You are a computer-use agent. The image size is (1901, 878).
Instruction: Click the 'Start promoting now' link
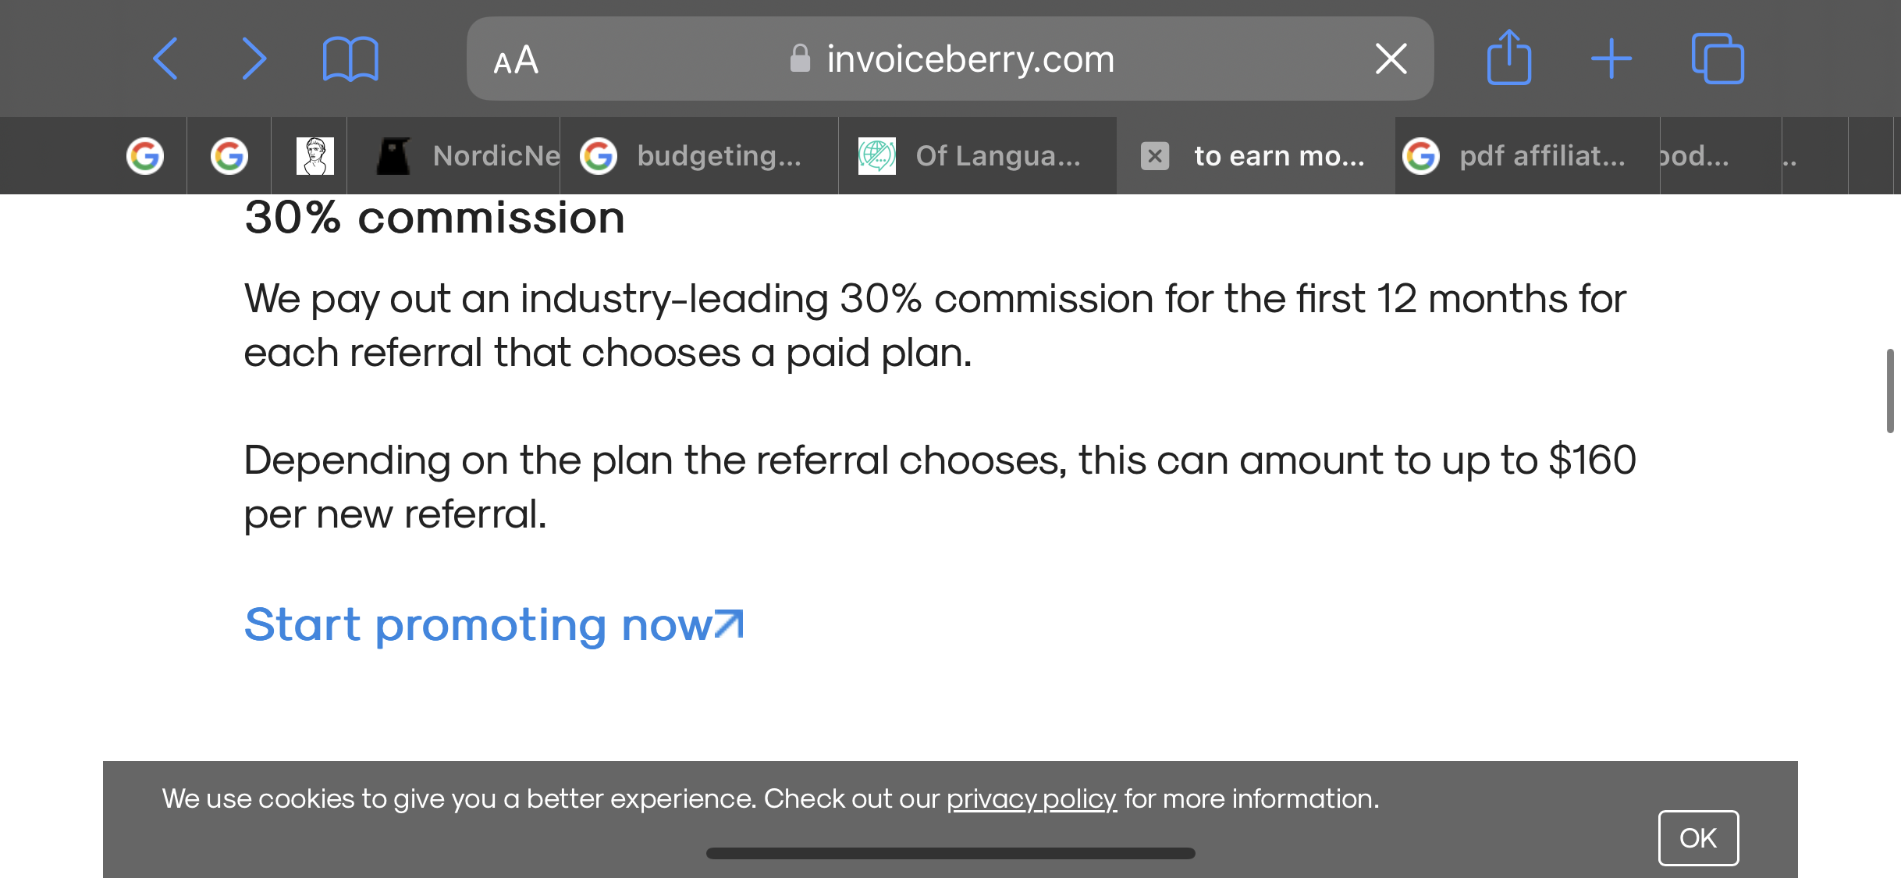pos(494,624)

---

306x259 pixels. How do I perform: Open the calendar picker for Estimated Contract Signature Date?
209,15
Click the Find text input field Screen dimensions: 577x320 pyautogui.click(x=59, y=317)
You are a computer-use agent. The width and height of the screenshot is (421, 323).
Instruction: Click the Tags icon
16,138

* [Exercise description]:
Pick each line holding "computer" out of the entries above and return it.

* [Problem solution]:
You are a computer-use agent. The image size is (1901, 878).
You are a computer-use agent. The width and height of the screenshot is (421, 323).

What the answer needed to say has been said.